Selain itu juga ada beberapa perbuatan atau peristiwa yang tidak mungkin dilakukan pada zaman Jepang. Misalnya di dapur ada kompor. Kompor minyak tanah, baru ada tahun 1952. Pada zaman Jepang minyak tanah hampir tidak ada. Didistribusikan dengan menunjukkan kupon keluarga, itupun hanya untuk menyalakan lampu teplok atau pelita. Dan pelitanya malam hari ketika menyala harus dikerobongi sehingga sinarnya tidak sampai keluar rumah. Surabaya malam hari gelap gulita. Sinar lampu tidak boleh keluar rumah, dikhawatirkan akan terlihat dari pesawat terbang musuh (Amerika) yang sering mengadakan serangan malam hari ke daerah yang diduduki oleh Balatentara Dai Nippon 1942-1945.

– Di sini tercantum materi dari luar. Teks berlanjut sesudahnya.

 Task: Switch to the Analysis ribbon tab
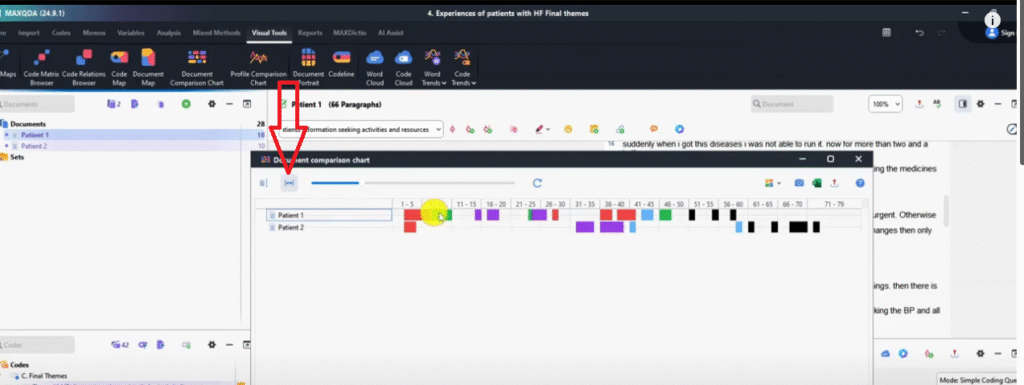pos(168,33)
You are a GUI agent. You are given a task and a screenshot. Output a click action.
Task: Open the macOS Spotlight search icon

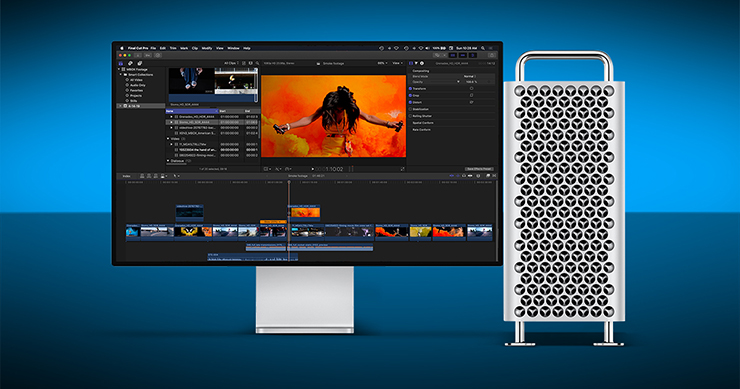pyautogui.click(x=483, y=48)
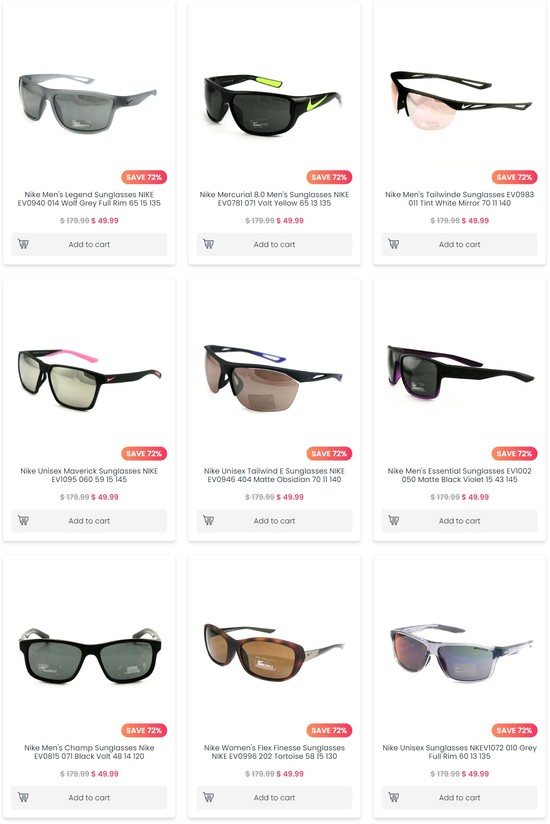Viewport: 550px width, 824px height.
Task: Click the cart icon under Maverick EV1095 Sunglasses
Action: pyautogui.click(x=23, y=520)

Ya, meskipun novel adalah hasil pemikiran seorang pengarang, tidak harus fakta sejarah, namun karena populernya novel tadi (secara sastera Perempuan Kembang Jepun memang bagus sekali), bisa saja pembaca terpengaruh bahwa begitulah fakta sejarah yang ada. Karena novel Lan Fang ini tempat dan waktunya jelas, yaitu Kembang Jepun Surabaya pada zaman Jepang, sedangkan Kota Surabaya menjadi suatu kota yang amat penting di dunia, yaitu kota yang penduduk aselinya (Arek-arek Surabaya) berhasil mempelopori gerakan melawan bersenjata terhadap bangsa penjajahnya (kolonialis Belanda), dan berhasil memerdekakan negaranya Indonesia. Gerakan melawan penjajahan itu tahun-tahun berikutnya juga diikuti oleh bangsa-bangsa lain di Asia dan Afrika yang negaranya juga dijajah oleh bangsa lain, maka bangsa-bangsa Asia dan Afrika tahun-tahun berikut (1945-1965) bersama pada memperjuangkan kemerdekaan negaranya masing-masing, sehingga semua negara jajahan di dunia ini merdeka, kolonialisme lenyap dari dunia! Arek-arek Surabaya menjadi pelopornya, yaitu dari awal penyobekan warna biru bendera Belanda di Oranje Hotel pada tanggal 19 September 1945 yang langsung berakibat dengan perlawanan patriotik Pertempuran 10 November 1945, yang meraih Kota Surabaya menjadi Kota Pahlawan. Begitu pentingnya Kota Surabaya ini hadir di dunia, maka  banyak sekali para akademisi maupun orang awam meneliti riwayat maupun sejarah kota ini. Begitu pentingnya cerita masa lalu Surabaya ini, maka perlu cerita almarhumah Lan Fang ini saya beri catatan.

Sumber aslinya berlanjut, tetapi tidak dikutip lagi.